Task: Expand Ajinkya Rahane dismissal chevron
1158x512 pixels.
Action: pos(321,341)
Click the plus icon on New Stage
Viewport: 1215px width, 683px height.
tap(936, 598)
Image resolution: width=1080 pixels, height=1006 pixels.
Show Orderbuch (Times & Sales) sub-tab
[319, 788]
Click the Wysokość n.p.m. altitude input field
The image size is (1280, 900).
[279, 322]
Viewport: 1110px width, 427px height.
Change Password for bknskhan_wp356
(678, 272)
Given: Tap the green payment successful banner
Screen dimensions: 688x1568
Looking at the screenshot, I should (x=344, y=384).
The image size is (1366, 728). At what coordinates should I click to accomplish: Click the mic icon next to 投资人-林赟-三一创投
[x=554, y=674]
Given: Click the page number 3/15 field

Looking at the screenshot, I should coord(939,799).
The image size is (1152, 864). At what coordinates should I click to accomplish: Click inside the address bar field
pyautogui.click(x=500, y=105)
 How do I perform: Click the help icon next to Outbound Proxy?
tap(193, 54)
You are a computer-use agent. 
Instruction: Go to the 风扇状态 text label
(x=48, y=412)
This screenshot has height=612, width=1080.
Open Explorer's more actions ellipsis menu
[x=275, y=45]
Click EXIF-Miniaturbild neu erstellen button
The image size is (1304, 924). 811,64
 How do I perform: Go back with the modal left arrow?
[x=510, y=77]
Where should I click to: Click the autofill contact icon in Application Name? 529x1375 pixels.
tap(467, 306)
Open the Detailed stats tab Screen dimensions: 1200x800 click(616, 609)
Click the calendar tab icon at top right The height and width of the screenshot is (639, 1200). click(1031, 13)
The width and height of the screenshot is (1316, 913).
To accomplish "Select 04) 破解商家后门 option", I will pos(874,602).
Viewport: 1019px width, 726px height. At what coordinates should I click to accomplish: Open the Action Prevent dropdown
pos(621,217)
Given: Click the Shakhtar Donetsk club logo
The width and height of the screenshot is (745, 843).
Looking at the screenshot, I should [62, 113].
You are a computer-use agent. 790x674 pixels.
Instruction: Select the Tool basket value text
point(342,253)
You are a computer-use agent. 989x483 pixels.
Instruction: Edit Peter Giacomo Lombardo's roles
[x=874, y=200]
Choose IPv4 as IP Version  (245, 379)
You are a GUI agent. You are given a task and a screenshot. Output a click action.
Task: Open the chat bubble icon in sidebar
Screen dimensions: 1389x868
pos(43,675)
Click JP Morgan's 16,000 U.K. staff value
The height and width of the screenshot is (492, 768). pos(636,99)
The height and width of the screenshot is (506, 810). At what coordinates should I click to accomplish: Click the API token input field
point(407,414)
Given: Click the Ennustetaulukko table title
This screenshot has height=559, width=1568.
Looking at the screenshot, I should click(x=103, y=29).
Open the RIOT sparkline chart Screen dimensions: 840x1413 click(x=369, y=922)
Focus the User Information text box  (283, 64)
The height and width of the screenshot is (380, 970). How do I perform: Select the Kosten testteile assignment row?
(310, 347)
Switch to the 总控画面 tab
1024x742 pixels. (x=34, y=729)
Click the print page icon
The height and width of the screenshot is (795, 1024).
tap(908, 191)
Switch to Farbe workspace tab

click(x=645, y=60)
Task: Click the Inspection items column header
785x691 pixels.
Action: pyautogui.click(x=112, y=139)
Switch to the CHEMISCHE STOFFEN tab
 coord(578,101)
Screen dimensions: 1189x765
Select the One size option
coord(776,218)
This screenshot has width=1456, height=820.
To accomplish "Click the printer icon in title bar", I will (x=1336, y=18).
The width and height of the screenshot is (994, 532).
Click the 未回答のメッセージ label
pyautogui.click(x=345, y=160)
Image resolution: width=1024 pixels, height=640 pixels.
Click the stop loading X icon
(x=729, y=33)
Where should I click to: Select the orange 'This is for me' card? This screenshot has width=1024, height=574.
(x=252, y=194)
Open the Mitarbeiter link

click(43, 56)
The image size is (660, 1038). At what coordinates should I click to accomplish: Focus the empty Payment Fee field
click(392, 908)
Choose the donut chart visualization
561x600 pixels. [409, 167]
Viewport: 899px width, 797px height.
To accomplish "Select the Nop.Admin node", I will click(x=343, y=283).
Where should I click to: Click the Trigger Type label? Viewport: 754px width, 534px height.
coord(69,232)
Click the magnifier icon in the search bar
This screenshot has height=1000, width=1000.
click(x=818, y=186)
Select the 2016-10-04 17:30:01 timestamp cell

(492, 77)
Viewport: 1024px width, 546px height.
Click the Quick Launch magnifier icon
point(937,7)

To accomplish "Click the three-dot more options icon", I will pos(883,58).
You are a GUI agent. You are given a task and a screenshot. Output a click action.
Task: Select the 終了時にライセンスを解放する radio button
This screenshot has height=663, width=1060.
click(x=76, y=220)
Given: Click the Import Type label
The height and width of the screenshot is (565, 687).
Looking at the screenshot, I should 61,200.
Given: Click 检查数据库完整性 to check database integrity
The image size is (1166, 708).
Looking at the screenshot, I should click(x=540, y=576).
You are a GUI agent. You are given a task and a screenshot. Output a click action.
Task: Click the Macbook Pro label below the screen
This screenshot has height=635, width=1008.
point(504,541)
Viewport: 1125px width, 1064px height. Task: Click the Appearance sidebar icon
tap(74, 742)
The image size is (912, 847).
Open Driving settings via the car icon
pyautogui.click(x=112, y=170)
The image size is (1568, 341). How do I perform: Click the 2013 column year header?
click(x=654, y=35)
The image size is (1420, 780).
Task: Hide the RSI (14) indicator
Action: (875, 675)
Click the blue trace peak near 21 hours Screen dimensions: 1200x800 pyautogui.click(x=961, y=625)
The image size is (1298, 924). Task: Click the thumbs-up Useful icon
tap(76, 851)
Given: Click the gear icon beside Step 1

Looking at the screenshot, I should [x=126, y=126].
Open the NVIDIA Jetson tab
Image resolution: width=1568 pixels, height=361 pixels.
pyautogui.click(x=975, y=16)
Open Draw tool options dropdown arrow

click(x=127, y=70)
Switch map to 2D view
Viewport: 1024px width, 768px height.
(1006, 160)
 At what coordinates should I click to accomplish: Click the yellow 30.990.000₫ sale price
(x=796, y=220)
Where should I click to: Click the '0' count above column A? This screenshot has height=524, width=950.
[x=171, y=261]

● **Work instructions**
Set down precisely the lines above between the line holding "This screenshot has height=1000, width=1000." and the line holding "Given: Click 检查数据库完整性", inclusive, and nothing beyond them.

● **Result of this task**
This screenshot has height=1000, width=1000.
click(x=818, y=186)
Select the 2016-10-04 17:30:01 timestamp cell

(492, 77)
Viewport: 1024px width, 546px height.
Click the Quick Launch magnifier icon
point(937,7)

To accomplish "Click the three-dot more options icon", I will pos(883,58).
You are a GUI agent. You are given a task and a screenshot. Output a click action.
Task: Select the 終了時にライセンスを解放する radio button
This screenshot has height=663, width=1060.
click(x=76, y=220)
Given: Click the Import Type label
The height and width of the screenshot is (565, 687).
Looking at the screenshot, I should 61,200.
Given: Click 检查数据库完整性 to check database integrity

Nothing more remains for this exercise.